Original post by Enigmatically

Sorry about the prior piss up I caused. I overlooked the trivial fact that arccos is not necessarily the inverse of cos. My teacher insisted that I use cos^-1 instead of arccos, thus sometimes I am under the illusion that they are unversed.I am aware of this fact, just haven't done much maths at all this summer and my Backhouse is escaping me. Guess I have to polish up. Thank you very much for the aid.

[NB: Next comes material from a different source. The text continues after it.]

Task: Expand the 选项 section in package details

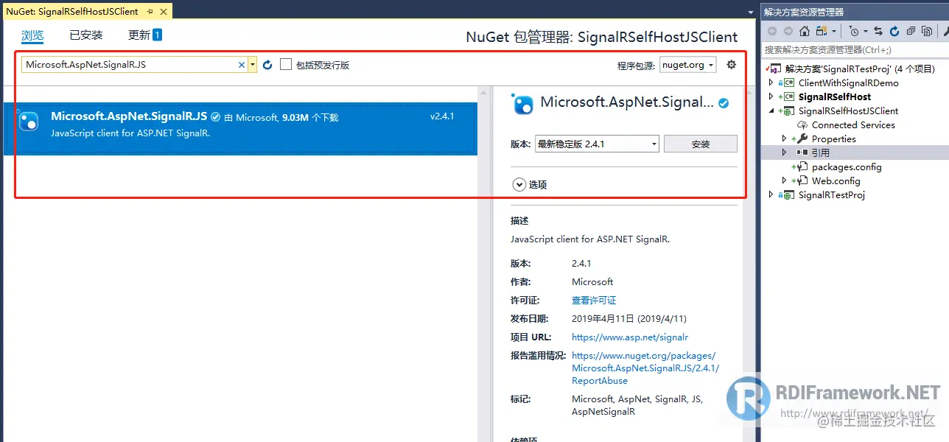Action: click(522, 184)
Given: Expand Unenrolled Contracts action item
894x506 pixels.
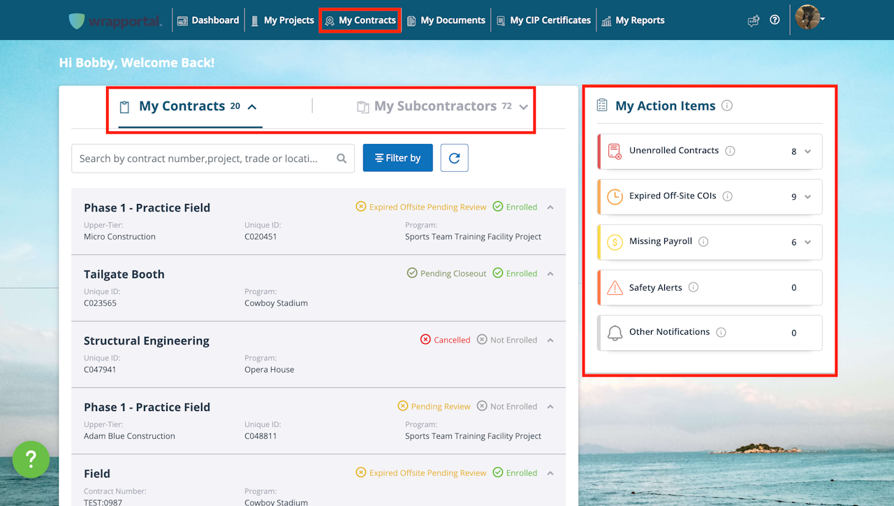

Props to you for being so gracious about it, it's nice to see this sort of discussion; true spirit of mathematics and all.

Reply 17

IrrationalRoot

Original post by Enigmatically

Sorry about the prior piss up I caused. I overlooked the trivial fact that arccos is not necessarily the inverse of cos. My teacher insisted that I use cos^-1 instead of arccos, thus sometimes I am under the illusion that they are unversed.I am aware of this fact, just haven't done much maths at all this summer and my Backhouse is escaping me. Guess I have to polish up. Thank you very much for the aid.

Lol no problem. That's why I think that

\arccos

is better notation than

\cos^{-1}

; the latter can be very misleading.

Reply 18

Enigmatically

Original post by Zacken

Props to you for being so gracious about it, it's nice to see this sort of discussion; true spirit of mathematics and all.

Thanks. Maths can vary wildly in methodology as you never know if there may be another way to go about a question that has not yet been discovered, but atleast it is objective in the sense that irrespective of the method you get to the same answer. So I try to keep my mind open to see if there is something new I can learn, because none of us knows it all. Nonetheless, I try to discern whatever I am told and take it with spoonfuls of salt occasionally, but you have to know where you screw up so you can fix it.